Confidential Communications: Industry Science Tries to Bury "Silent Spring"
The document we are highlighting today is a letter from the Industrial Hygiene Foundation of America to Dr. Robert Kehoe at the University of Cincinnati. The letter is from Jan 29, 1964, and penned by Robert T.P. deTreville.
Both figures, Dr. deTreville and Dr. Kehoe, worked between occupational medicine and industry. deTreville was a managing director at the Industrial Hygiene Foundation of America; Kehoe was the chief medical advisor to the Ethyl Gasoline Corporation, which distributed leaded gasoline products and also funded Kehoe’s research on the toxicity of leaded gasoline. Unsurprisingly, Kehoe was a staunch advocate for tetraethyl lead in gasoline.
In 1924, Kehoe was hired by Charles Kettering of GM Motors to investigate the effects of tetraethyl lead (leaded gasoline) on human health. In this letter, deTreville congratulated Kehoe on the newly opened Kettering Laboratory Program, and then asked for a favor. deTreville requested Kettering Lab's "advice and consultation" with a new project: the preparation of a new scientific review of the health effects of pesticides.

**Parts of the exercise:**
(1) Answer these questions using the passage about the deTreville letter.
(a) On what date was the letter written?
(b) To which corporation was Kehoe the chief medical advisor?
(c) Who hired Kehoe in 1924?
(2) Transcribe the passage about the deTreville letter from "Both figures, Dr." to "effects of pesticides.".
(3) Write the next part of the passage about the deTreville letter, starting after its final sentence.
The entries that follow are separate material and are not part of the passage about the deTreville letter.

**Excerpted records:**

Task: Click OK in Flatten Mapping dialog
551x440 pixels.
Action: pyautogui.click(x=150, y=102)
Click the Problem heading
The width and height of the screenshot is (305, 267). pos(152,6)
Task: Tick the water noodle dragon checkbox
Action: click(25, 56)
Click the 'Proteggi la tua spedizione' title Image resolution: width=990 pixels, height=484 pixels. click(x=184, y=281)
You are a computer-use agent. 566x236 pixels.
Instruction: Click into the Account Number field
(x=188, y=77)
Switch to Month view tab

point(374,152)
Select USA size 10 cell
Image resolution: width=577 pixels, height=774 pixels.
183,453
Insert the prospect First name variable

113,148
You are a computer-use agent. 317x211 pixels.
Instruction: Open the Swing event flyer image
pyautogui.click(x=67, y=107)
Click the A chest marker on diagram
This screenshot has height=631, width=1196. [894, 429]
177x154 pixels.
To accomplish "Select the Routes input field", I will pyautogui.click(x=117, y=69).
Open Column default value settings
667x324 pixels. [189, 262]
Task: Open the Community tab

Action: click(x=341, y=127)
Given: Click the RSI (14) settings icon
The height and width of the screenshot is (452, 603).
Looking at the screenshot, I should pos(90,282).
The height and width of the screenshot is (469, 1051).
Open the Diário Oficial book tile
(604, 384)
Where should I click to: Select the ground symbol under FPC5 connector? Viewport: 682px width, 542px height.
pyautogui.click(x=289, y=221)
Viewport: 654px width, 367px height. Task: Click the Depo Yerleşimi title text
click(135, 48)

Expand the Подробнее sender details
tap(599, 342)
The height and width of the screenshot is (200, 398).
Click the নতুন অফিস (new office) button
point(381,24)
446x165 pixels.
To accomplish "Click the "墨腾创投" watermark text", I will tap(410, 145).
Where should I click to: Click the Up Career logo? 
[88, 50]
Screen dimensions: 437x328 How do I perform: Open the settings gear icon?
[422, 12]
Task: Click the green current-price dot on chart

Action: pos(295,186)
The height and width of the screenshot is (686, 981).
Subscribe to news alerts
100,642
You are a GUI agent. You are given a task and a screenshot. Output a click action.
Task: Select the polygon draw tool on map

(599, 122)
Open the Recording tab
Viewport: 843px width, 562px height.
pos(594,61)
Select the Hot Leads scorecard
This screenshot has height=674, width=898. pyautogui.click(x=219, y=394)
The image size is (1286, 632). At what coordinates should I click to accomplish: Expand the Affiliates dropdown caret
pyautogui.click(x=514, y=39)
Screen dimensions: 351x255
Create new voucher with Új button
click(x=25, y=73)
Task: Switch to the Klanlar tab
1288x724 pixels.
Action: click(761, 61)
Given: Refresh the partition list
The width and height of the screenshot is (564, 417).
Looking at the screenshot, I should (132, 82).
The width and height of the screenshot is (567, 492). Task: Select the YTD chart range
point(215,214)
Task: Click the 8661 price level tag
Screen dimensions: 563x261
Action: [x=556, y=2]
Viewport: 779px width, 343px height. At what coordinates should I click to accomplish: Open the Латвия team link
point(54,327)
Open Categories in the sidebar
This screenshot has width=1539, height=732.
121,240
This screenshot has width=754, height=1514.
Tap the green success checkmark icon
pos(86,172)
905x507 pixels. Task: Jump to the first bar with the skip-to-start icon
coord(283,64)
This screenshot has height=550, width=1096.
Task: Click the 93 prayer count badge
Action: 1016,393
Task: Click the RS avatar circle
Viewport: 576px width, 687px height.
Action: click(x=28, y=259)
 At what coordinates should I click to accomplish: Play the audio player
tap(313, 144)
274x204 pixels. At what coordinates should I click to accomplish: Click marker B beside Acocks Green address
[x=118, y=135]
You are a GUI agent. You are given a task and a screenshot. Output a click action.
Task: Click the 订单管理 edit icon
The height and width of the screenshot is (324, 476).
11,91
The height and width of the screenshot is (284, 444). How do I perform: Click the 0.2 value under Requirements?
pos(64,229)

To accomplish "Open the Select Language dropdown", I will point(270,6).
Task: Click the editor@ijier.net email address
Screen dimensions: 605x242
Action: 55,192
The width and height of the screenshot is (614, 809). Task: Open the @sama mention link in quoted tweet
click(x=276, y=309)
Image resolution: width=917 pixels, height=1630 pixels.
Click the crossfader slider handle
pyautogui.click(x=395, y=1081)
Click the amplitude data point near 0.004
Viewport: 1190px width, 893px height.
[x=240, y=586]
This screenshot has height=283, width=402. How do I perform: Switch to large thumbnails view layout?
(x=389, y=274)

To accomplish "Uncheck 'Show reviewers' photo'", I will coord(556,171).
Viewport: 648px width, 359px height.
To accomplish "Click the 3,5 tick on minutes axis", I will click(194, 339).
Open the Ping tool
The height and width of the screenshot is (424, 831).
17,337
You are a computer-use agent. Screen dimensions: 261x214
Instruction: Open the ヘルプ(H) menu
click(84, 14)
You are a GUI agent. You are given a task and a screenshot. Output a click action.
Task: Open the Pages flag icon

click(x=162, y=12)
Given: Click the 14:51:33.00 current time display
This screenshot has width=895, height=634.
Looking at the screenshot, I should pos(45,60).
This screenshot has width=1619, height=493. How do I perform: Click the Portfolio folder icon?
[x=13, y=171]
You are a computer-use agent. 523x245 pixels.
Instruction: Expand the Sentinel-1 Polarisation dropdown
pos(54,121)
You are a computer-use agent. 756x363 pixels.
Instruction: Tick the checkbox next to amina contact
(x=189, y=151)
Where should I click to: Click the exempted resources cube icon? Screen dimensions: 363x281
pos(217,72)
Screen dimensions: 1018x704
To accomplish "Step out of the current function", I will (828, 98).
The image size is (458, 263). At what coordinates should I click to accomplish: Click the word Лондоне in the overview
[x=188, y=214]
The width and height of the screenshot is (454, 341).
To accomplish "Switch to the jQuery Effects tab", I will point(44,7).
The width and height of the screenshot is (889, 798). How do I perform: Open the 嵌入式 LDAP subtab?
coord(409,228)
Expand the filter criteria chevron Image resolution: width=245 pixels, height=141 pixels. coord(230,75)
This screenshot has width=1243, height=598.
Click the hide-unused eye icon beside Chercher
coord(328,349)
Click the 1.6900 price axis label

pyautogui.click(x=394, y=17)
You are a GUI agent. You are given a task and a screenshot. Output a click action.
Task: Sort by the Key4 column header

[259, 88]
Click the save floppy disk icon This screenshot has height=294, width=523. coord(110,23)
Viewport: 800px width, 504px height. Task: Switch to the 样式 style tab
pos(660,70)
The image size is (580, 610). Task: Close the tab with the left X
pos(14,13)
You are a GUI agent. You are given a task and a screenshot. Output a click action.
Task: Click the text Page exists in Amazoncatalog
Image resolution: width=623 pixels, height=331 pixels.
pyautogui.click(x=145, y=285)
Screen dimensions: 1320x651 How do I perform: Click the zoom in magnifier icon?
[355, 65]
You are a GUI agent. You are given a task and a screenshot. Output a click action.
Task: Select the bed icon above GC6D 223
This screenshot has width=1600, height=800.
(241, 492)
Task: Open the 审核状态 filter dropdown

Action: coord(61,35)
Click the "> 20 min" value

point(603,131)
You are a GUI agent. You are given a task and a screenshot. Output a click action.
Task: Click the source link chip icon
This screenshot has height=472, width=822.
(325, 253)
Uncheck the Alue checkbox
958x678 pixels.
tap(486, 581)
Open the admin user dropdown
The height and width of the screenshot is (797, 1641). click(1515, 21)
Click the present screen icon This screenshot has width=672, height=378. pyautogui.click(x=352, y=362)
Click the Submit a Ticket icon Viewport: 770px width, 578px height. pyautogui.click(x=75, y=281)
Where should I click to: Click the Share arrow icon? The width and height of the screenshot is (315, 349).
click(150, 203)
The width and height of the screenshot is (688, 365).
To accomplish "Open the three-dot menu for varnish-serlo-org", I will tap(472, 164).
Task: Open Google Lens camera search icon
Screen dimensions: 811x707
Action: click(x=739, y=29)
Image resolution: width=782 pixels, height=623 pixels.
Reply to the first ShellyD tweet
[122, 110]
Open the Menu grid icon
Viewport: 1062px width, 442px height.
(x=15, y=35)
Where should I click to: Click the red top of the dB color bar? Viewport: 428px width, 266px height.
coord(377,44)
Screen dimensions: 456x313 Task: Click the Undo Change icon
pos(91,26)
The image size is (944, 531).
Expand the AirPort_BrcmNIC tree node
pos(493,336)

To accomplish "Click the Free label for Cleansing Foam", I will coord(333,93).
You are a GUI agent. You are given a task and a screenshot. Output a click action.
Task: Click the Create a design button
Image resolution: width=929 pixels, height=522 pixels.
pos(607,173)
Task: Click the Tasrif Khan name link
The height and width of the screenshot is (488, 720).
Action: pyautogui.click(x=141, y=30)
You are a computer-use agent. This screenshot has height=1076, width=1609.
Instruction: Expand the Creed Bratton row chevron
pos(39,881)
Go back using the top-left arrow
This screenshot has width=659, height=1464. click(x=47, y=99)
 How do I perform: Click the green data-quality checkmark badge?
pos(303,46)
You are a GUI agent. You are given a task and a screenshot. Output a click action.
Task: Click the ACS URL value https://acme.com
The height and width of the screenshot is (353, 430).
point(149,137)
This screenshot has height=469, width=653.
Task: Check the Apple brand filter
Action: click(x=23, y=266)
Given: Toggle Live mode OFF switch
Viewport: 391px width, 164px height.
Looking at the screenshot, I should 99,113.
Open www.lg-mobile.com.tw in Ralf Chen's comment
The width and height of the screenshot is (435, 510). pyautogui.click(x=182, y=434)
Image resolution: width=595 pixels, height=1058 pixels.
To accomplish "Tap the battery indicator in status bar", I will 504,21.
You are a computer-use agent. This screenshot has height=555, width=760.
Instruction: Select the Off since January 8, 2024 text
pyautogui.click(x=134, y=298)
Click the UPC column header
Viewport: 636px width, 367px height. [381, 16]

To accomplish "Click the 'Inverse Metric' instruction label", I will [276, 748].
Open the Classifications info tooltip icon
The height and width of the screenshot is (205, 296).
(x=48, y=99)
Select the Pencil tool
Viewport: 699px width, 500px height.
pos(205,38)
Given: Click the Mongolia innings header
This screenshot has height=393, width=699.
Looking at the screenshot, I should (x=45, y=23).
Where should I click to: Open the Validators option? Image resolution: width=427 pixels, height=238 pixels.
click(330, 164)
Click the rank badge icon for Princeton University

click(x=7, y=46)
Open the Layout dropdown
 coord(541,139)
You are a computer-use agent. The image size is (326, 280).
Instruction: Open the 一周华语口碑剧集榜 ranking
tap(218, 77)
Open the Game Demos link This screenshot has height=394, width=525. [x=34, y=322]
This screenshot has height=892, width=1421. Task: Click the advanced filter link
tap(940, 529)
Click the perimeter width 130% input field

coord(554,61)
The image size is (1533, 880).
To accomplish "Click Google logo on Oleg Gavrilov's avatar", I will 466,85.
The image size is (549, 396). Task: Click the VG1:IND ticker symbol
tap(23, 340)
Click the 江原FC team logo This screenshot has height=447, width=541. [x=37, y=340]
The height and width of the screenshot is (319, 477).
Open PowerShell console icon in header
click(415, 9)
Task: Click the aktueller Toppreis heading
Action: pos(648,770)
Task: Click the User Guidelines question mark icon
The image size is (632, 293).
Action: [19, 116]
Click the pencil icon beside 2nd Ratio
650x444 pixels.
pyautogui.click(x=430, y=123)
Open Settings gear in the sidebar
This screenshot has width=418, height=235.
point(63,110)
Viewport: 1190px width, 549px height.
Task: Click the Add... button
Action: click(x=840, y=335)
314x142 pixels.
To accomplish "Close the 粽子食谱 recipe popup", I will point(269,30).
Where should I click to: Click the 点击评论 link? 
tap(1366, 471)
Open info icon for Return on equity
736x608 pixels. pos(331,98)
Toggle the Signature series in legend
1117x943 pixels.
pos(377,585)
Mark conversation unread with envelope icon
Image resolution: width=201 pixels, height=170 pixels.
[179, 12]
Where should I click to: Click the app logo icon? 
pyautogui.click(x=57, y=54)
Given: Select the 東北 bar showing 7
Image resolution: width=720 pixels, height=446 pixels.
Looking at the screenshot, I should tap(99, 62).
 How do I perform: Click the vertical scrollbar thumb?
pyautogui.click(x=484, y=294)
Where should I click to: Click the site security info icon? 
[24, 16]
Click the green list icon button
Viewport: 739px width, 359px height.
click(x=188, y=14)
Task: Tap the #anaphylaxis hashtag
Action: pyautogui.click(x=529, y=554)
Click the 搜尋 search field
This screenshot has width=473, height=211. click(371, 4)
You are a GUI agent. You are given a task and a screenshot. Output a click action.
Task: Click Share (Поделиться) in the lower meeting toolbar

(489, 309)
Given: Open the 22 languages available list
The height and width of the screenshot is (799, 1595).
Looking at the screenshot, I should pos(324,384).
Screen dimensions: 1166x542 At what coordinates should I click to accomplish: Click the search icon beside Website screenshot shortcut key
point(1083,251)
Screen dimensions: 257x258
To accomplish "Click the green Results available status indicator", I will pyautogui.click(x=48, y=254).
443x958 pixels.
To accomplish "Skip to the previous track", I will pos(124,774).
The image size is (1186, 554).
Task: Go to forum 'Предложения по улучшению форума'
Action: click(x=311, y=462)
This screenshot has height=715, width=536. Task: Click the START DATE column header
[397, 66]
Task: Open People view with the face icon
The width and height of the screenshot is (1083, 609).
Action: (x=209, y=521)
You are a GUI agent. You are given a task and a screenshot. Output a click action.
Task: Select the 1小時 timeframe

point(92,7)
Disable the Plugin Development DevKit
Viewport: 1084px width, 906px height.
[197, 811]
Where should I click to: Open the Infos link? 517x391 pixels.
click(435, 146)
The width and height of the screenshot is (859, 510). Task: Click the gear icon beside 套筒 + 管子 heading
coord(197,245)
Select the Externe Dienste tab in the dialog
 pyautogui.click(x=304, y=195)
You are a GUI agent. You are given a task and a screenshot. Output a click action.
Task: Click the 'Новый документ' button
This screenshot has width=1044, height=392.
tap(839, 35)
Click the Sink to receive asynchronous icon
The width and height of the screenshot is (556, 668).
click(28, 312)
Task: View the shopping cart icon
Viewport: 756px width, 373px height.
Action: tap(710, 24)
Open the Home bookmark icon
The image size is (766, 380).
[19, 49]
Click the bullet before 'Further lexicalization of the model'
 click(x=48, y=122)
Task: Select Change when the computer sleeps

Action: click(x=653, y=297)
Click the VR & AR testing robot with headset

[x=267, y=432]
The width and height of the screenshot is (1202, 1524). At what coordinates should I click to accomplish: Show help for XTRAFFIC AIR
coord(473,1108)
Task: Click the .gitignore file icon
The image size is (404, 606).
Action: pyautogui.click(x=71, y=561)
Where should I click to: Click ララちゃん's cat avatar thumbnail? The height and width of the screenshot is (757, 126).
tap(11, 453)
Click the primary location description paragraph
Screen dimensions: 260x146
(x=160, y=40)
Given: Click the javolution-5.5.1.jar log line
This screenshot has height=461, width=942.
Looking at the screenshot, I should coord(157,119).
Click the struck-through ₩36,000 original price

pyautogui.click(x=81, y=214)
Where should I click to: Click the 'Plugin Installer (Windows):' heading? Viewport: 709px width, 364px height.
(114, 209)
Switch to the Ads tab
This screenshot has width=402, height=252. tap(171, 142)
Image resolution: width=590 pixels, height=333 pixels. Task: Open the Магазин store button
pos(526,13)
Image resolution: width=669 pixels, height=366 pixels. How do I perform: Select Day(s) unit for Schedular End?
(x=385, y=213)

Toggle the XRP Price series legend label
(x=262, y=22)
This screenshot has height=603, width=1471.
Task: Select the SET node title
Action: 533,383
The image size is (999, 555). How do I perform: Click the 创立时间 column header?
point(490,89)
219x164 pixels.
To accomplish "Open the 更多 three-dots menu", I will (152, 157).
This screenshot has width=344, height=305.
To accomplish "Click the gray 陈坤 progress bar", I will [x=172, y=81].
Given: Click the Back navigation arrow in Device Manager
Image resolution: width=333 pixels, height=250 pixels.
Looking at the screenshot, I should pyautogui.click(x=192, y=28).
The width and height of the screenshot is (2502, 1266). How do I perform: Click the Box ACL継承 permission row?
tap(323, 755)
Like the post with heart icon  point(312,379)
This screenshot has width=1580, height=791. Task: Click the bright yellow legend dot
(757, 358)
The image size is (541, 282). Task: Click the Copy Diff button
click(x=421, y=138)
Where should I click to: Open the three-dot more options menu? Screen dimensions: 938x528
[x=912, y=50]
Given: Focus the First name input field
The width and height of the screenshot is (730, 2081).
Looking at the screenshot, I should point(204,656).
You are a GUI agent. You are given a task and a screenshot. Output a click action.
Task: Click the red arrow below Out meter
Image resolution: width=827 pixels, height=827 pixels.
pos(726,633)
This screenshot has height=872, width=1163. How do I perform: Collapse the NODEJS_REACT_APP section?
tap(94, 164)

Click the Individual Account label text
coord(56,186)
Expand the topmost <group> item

**Numbered answers:**
(1)
(a) Jan 29, 1964
(b) The Ethyl Gasoline Corporation
(c) Charles Kettering of GM Motors

(2)
Both figures, Dr. deTreville and Dr. Kehoe, worked between occupational medicine and industry. deTreville was a managing director at the Industrial Hygiene Foundation of America; Kehoe was the chief medical advisor to the Ethyl Gasoline Corporation, which distributed leaded gasoline products and also funded Kehoe’s research on the toxicity of leaded gasoline. Unsurprisingly, Kehoe was a staunch advocate for tetraethyl lead in gasoline.
In 1924, Kehoe was hired by Charles Kettering of GM Motors to investigate the effects of tetraethyl lead (leaded gasoline) on human health. In this letter, deTreville congratulated Kehoe on the newly opened Kettering Laboratory Program, and then asked for a favor. deTreville requested Kettering Lab's "advice and consultation" with a new project: the preparation of a new scientific review of the health effects of pesticides.

(3)
However, shockingly, one of the motivations behind compiling this review is to purposefully bury the work Rachel Carson did in her revolutionary book, Silent Spring.
The letter goes as far as to blatantly state,
"The idea is that it would be less likely that 'Silent Spring' would be as widely quoted if there were such a reference."
Here, the claim that the project's aim is to prepare a "definitive, objective, scientific review of the health effects of pesticides" is false. deTreville makes it abundantly clear that a large motivation behind this project would be to try and hide Carson's work from the world, fouling any chance of the review's scientific objectivity.
Once again, deTreville's statements shed light on the claimed neutrality of industry sponsored science as he proposes a project that starts with the bias of wanting to silence a contrasting voice, an absolute tragedy in science.